Depois dos habitantes estarem reunidos, apareceu o guia denunciante, incumbido de identificar os elementos hostis. Foi nesse momento que compreenderam a intenção da tropa. Assustadas, procuraram fugir em todas as direcções. Eram centenas de negros em fuga precipitada. O alferes não hesitou. Ordenou aos militares que atirassem impiedosamente. Homens, mulheres e crianças tombavam como animais no matadouro”.

Em março, a CCAÇ 1638 viaja para Barraca, um lugar situado a cerca de cem quilómetros a sudeste da capital, junto da estrada que ligava Luanda ao Dondo. A corrente de alta voltagem que se vivera na região Leste vai-se diluindo, regressa-se ao trivial, às situações corriqueiras, fazem-se férias e em fevereiro de 1969 retoma-se a viagem para Luanda, é o regresso.
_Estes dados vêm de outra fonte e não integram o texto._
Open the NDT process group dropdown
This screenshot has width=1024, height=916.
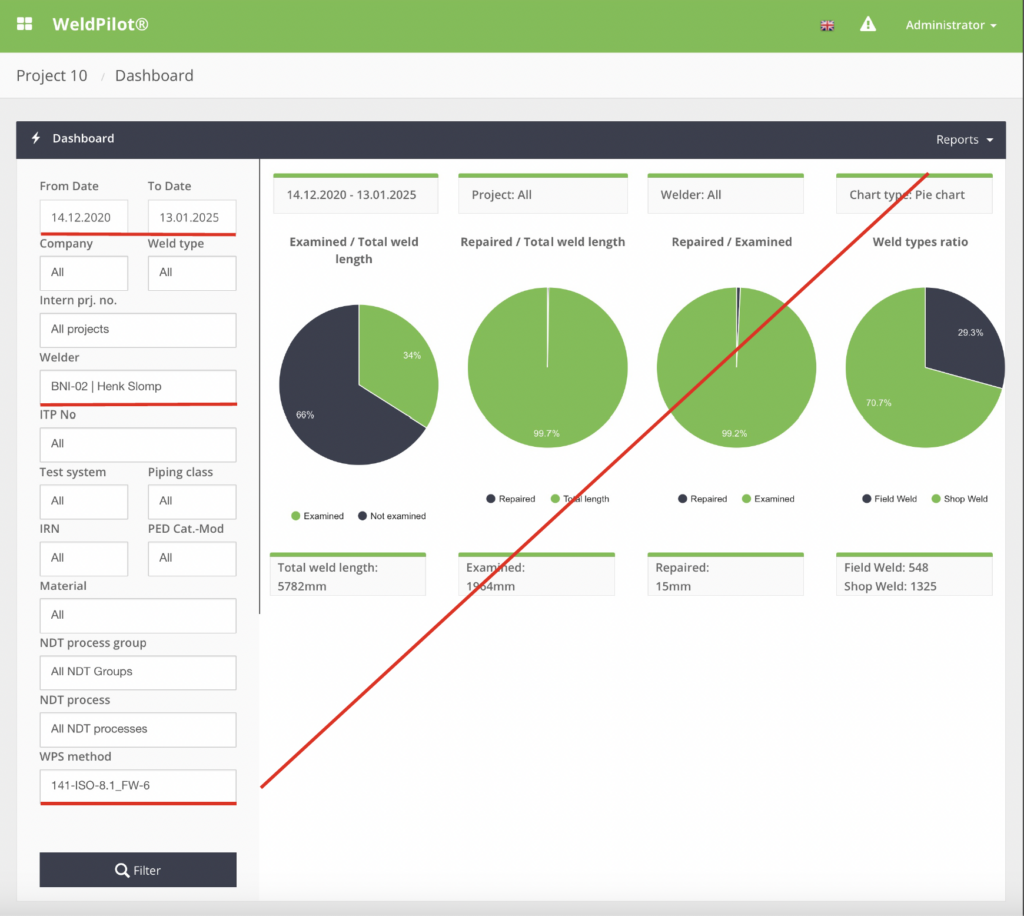click(138, 672)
“Quando chegou à Covilhã, olhou o recorte noturno da montanha sob o céu escuro. A mesma que via desde a sua infância. Os pais acharam-no pouco falador, muito menos do que outrora. Nunca fora expansivo. Mas parecia-lhes claro que ele não desejava falar sobre a sua vivência em Angola. Antes de deitar-se tomou um Vesparax completo. E adormeceu. Não ouviu nem sentiu o forte tremor de terra dessa noite de 27 para 28 de fevereiro de 1969. O maior das últimas décadas em Portugal”.

E assim se chega ao termo de uma obra avassaladora, onde as descrições no Leste de Angola atingem o pico do horror, do medo, da existência sem sentido, como se sobreviver fosse o santo-e-senha.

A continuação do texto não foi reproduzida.